● **Extracted listing**
------------------------------------------------

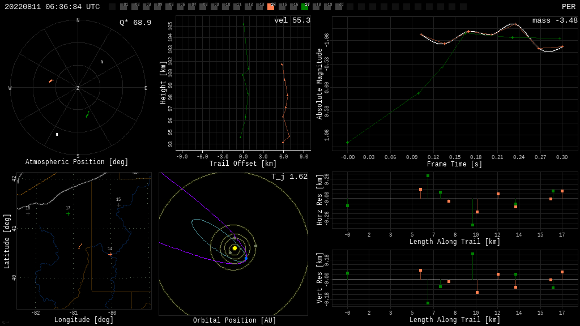Screen dimensions: 580x326
Task: Click the mass -3.48 readout
Action: 555,21
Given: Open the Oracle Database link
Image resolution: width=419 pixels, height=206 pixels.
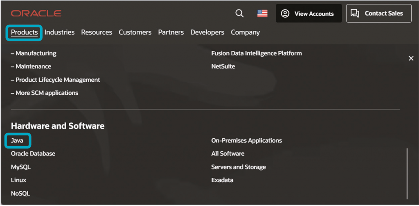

------------------------------------------------

● **Exercise task**
Reproduce every line of the listing above without changes, leaving the pictures out.

● **In response**
Screen dimensions: 580x326
Task: Click the mass -3.48 readout
Action: 555,21
Given: Open the Oracle Database link
Image resolution: width=419 pixels, height=206 pixels.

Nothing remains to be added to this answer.